» Records supplied

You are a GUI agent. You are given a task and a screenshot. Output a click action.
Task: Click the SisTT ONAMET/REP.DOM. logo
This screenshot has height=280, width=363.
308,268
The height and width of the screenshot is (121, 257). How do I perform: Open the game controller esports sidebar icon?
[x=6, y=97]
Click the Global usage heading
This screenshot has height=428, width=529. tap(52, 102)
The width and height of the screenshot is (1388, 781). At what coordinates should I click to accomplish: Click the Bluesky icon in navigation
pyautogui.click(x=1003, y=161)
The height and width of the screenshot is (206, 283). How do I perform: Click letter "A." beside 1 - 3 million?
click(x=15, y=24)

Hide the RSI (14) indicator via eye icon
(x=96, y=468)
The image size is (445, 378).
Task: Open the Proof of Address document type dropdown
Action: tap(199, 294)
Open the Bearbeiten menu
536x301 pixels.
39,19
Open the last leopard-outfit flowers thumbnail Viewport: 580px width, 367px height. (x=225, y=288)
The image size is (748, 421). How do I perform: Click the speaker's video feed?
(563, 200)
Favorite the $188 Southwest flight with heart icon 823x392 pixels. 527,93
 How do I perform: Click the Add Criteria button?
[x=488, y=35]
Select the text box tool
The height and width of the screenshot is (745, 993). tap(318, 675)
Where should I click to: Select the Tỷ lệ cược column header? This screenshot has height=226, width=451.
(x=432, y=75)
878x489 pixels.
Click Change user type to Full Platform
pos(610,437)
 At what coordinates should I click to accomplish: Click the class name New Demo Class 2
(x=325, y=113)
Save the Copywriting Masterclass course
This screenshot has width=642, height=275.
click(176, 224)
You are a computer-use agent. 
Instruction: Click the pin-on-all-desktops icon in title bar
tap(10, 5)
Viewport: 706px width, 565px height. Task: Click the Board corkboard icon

» Problem
Everything in the data above should be output exactly as it stands.

» Written solution
You are a GUI agent. You are given a task and a screenshot. Output a click action.
Task: Click the SisTT ONAMET/REP.DOM. logo
This screenshot has height=280, width=363.
308,268
The height and width of the screenshot is (121, 257). How do I perform: Open the game controller esports sidebar icon?
[x=6, y=97]
Click the Global usage heading
This screenshot has height=428, width=529. tap(52, 102)
The width and height of the screenshot is (1388, 781). At what coordinates should I click to accomplish: Click the Bluesky icon in navigation
pyautogui.click(x=1003, y=161)
The height and width of the screenshot is (206, 283). How do I perform: Click letter "A." beside 1 - 3 million?
click(x=15, y=24)

Hide the RSI (14) indicator via eye icon
(x=96, y=468)
The image size is (445, 378).
Task: Open the Proof of Address document type dropdown
Action: tap(199, 294)
Open the Bearbeiten menu
536x301 pixels.
39,19
Open the last leopard-outfit flowers thumbnail Viewport: 580px width, 367px height. (x=225, y=288)
The image size is (748, 421). How do I perform: Click the speaker's video feed?
(563, 200)
Favorite the $188 Southwest flight with heart icon 823x392 pixels. 527,93
 How do I perform: Click the Add Criteria button?
[x=488, y=35]
Select the text box tool
The height and width of the screenshot is (745, 993). tap(318, 675)
Where should I click to: Select the Tỷ lệ cược column header? This screenshot has height=226, width=451.
(x=432, y=75)
878x489 pixels.
Click Change user type to Full Platform
pos(610,437)
 At what coordinates should I click to accomplish: Click the class name New Demo Class 2
(x=325, y=113)
Save the Copywriting Masterclass course
This screenshot has width=642, height=275.
click(176, 224)
You are a computer-use agent. 
Instruction: Click the pin-on-all-desktops icon in title bar
tap(10, 5)
Viewport: 706px width, 565px height. Task: Click the Board corkboard icon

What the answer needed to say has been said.